I looked around and saw two things. Peter, can you confirm/infirm that ?

* breakLoop() returns false by default on non-periodic activities. In
practice, it means that stop() will return false "every once in a
while" in data-triggered and/or self-triggered tasks. The condition
for this to happen is that updateHook is called at the same time
stop() is called. Which can happen for tasks that are triggered by
their input ports.

* Thread::stop() synchronizes on the end of loop(). Which will fail
miserably if stop() is called within the same thread than loop().

Based on these findings (which might be wrong ...), I thought about two
possible fixes:

* have TaskCore::breakUpdateHook() return true by default. In the
general case, updateHook() *should* should eventually return. The
case where updateHook() is an infinite loop should be reduced to a
minimum *and* in these cases people should accept the additional
burden of making sure that breakLoop plays nice with their tasks.

* have TaskCore::stop check if it is being called from within its own
thread, and act accordingly. One could "just" send the stop()
operation to the task, but that would be quite a bit of burden
(create a thread each time a task wants to stop itself), and have the
additional problem of having updateHook() called after stop() has
been called -- since the processing of stop() and the next trigger
race with each other.

Thoughts ?

Cannot call stop() from within the updateHook

Submitted by peter on Wed, 2010-12-22 12:56.

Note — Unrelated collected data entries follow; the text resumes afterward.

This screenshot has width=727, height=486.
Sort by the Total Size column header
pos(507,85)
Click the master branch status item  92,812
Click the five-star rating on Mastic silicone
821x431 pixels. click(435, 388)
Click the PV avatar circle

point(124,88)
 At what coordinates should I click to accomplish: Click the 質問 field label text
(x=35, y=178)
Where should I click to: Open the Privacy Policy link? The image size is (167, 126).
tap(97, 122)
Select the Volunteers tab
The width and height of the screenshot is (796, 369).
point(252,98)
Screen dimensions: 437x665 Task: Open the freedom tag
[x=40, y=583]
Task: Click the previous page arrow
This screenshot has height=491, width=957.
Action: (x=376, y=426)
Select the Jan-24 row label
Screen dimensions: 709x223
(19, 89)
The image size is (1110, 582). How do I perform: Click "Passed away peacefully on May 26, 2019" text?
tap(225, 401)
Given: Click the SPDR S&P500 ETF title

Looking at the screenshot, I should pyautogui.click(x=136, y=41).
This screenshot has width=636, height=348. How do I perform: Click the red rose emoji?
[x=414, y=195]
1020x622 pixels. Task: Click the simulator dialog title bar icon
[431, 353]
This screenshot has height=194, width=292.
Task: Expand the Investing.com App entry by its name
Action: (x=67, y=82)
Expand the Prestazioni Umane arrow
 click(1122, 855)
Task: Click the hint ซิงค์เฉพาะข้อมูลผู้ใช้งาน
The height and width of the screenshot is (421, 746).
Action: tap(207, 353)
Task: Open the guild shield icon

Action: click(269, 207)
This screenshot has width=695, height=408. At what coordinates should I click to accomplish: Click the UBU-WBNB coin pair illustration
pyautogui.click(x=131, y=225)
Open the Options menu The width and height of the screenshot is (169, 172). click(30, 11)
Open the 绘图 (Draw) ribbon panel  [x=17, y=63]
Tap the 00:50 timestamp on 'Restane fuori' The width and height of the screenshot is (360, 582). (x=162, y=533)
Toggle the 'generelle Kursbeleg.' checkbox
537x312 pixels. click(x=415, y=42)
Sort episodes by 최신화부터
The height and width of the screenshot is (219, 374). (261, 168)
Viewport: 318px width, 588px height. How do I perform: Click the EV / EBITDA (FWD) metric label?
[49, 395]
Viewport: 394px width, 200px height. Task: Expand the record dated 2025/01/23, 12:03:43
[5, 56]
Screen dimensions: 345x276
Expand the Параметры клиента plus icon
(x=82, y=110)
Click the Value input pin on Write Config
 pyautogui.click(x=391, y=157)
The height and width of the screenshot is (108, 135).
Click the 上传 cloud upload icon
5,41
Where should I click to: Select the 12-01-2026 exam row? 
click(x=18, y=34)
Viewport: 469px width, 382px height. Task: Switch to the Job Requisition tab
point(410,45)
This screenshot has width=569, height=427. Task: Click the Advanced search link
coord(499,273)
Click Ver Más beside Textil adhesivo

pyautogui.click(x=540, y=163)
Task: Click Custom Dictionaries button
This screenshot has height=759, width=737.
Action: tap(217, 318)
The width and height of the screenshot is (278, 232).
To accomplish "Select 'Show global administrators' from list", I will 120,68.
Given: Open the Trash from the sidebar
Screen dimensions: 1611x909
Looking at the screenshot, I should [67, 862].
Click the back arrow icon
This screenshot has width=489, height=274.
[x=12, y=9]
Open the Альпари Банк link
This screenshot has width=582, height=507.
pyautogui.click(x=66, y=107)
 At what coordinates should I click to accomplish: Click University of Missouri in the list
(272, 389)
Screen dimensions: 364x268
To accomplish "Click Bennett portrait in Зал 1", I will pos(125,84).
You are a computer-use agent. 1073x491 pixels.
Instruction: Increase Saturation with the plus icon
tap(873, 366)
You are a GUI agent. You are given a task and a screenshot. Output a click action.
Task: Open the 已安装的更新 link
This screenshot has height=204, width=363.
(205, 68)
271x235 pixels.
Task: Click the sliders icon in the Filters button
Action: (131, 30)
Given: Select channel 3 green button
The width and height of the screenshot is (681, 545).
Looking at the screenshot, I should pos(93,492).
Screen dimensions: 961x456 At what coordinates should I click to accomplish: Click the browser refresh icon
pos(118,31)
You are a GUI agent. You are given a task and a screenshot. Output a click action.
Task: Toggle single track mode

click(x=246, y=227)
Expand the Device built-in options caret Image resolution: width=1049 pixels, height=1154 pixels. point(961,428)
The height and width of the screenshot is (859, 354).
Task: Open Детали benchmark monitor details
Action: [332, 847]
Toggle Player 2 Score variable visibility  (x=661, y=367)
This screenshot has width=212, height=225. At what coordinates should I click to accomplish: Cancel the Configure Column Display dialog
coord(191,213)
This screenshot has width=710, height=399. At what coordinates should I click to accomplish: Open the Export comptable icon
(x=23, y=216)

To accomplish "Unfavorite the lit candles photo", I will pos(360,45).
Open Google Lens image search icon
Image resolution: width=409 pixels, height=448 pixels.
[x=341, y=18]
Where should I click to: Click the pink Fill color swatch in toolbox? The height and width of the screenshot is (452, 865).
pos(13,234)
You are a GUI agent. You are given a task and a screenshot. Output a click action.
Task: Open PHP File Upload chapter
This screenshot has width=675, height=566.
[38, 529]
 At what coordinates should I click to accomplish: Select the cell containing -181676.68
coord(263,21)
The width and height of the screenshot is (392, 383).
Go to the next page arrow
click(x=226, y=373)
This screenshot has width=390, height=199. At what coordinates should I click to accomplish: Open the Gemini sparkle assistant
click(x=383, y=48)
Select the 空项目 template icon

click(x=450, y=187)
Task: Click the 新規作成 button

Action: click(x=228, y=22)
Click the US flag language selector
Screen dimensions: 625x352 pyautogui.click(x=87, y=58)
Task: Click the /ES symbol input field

On Wednesday 22 December 2010 13:29:28 Sylvain Joyeux wrote:
> It used to work in RTT 1.x but fails in 2.x
>
> I looked around and saw two things. Peter, can you confirm/infirm that ?
>
> * breakLoop() returns false by default on non-periodic activities. In
> practice, it means that stop() will return false "every once in a
> while" in data-triggered and/or self-triggered tasks. The condition
> for this to happen is that updateHook is called at the same time
> stop() is called. Which can happen for tasks that are triggered by
> their input ports.

That seems a correct analysis. When you stop the activity of a component,
you're on your own.

>
> * Thread::stop() synchronizes on the end of loop(). Which will fail
> miserably if stop() is called within the same thread than loop().

It will fail and print a warning that it didn't succeed. We could use a
recursive mutex in stop() that allows a double lock...

>
> Based on these findings (which might be wrong ...), I thought about two
> possible fixes:
>
> * have TaskCore::breakUpdateHook() return true by default. In the
> general case, updateHook() *should* should eventually return. The
> case where updateHook() is an infinite loop should be reduced to a
> minimum *and* in these cases people should accept the additional
> burden of making sure that breakLoop plays nice with their tasks.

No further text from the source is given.